In the film's first 10 minutes, the cinematographer made use of what he terms "more traditional lighting and composition" to detail Chris and Annie's first meeting, their romance in Italy, marriage, and even the death of their two children in a tragic car crash. "I used normal filtration, sometimes on the bluish side, and corals for happy, amorous scenes and flashbacks," Serra details. "The approach was to build the images so that they followed the dramatic structure of the film, which meant trying to find different types of lighting, color, and technical solutions."

He employed a similar photographic approach for Chris's entry into Paradise, or "the Painted World" — a CG landscape of lush Monet-style flowers and swirling Van Gogh skies literally dripping with running pigment. Since the Painted World is based on Annie's artistic depiction of their Italian rendezvous, Ward and Serra opted to shoot both sequences in the same location — Glacier National Park in Montana — to subtly underscore the parallel themes.
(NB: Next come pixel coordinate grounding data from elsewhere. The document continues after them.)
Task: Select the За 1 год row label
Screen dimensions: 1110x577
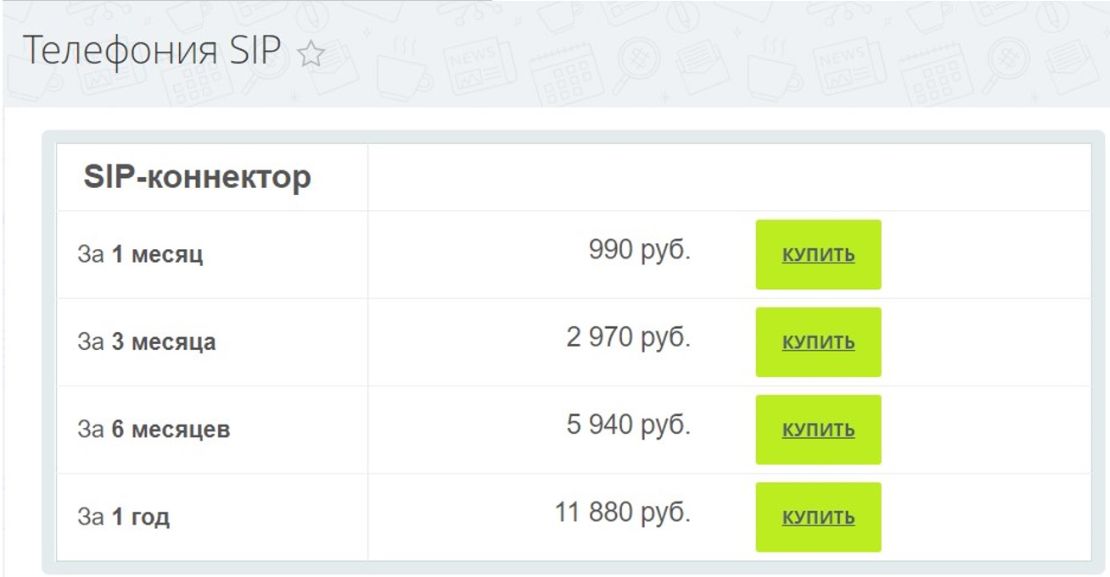Action: 124,518
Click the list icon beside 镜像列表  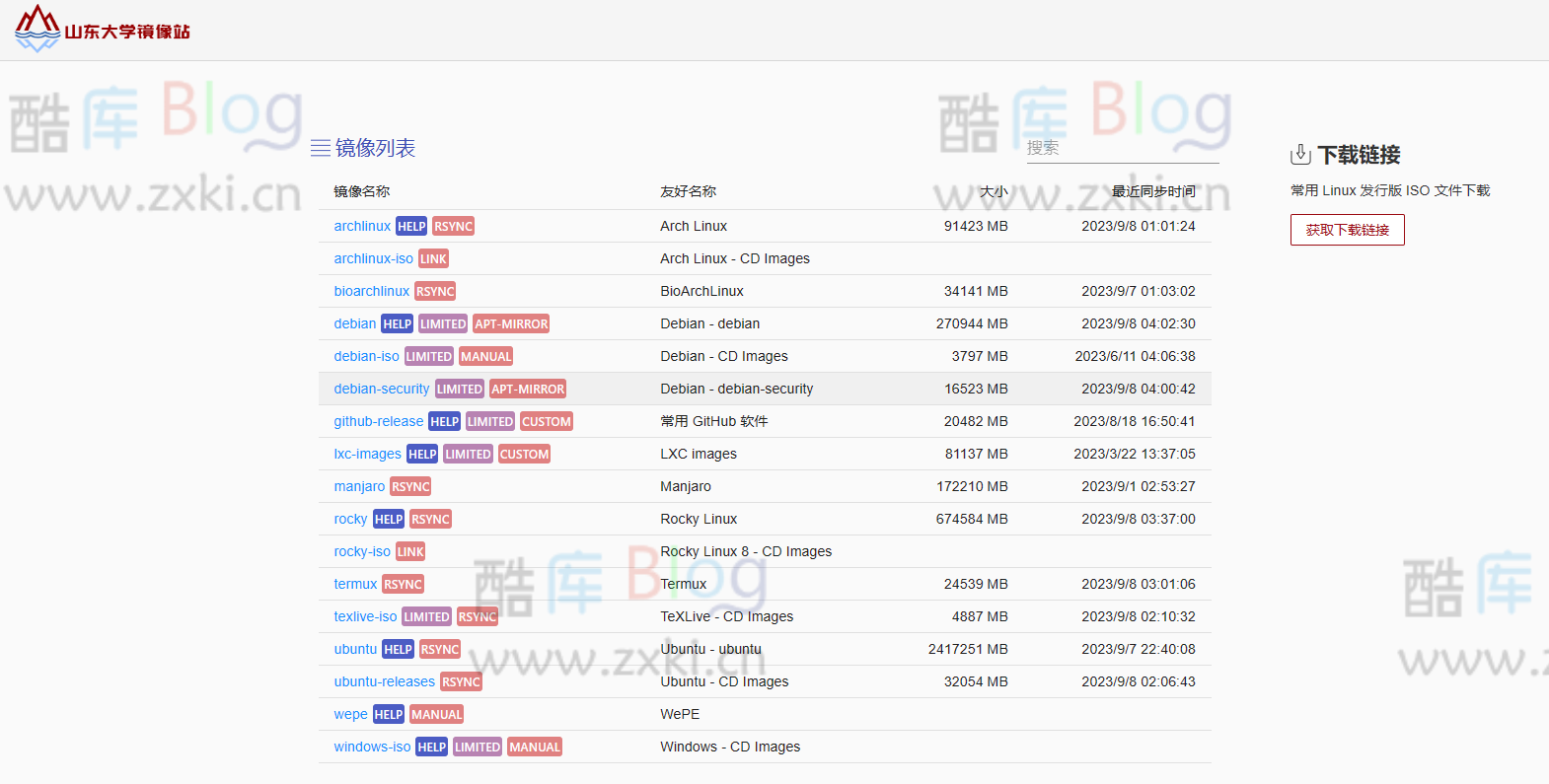(x=321, y=148)
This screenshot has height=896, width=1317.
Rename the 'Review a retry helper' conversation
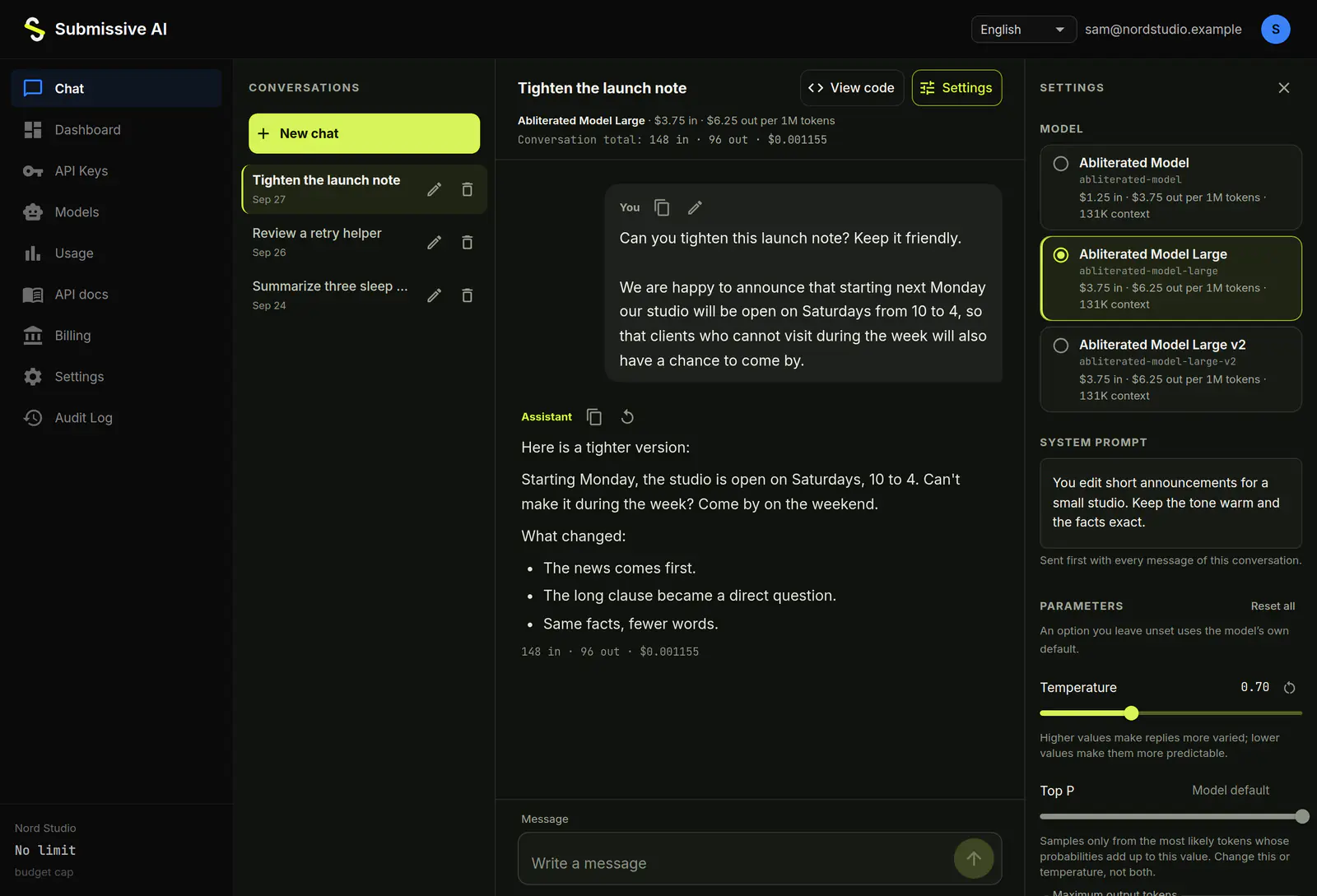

While shooting within the Painted World, Serra decided to create pronounced yet soft backlight effects in every shot, with disregard for motivation or source continuity. This approach, which adds a subliminal impressionistic effect, was facilitated by the fact that every shot was to be heavily processed in postproduction, allowing Serra to simply have in-frame backlight fixtures erased.

Serra filmed the sequences with Annie and Chris in a relatively straightforward manner, but Ward insisted that the camera have free reign when depicting the remarkable Painted World, even though every frame of Serra's original footage was to be digitally doctored. "Many effects films use a static camera with nodal-point tilts while shooting actors against a bluescreen," Ward offers, "and the actors feel completely constrained. If I wanted to shoot handheld, we shot handheld, and then added all of the effects later on."

Consequently, Serra found himself working with targets and markers while on location, which would allow the effects artists to re-create his camera moves in 3-D space via motion-tracking techniques. Yet despite the fact that a heavy layer of computer animation would later ebb and flow over his images to create the Painted World, Serra's compositions and lighting would still form the basis of the land's depiction.

The duo's strategy does beg an obvious question: why go to the trouble of shooting on location in Montana if the footage would be so drastically altered in post? Despite the extensive plans for the Painted World's look, at the start of physical production it had not yet been determined how the "paint" effects would be created, nor to what extent they would be used, so beginning the postproduction work with dramatic landscapes instead of bare bluescreen backgrounds seemed to be a prudent plan.

An interesting parallel setting was created using Chris and Annie's home. Open, sunlit, and inviting, the space is transformed into a bleak wreck in purgatory, where Annie will spend eternity after committing suicide — unless she is redeemed by Chris's love. Serra vividly contrasts life and death through the respective use of a beautiful warm aura and hideous cold blue tones.

The home's interior was built entirely on stage, but Serra added a sense of realism to the set by following a specific rule: "When in the studio, I shoot as I would on a practical location. I don't like to have catwalks or light from above — most of the time I have ceilings and I use windows for key lighting. To make the light coming through the windows look real while shooting daylit scenes, it's a matter of light balance and correctly choosing which windows the light should be coming through. I used some Dinos and diffusion, and tried to keep the light coming in primarily from one side, without any cross lighting from elsewhere."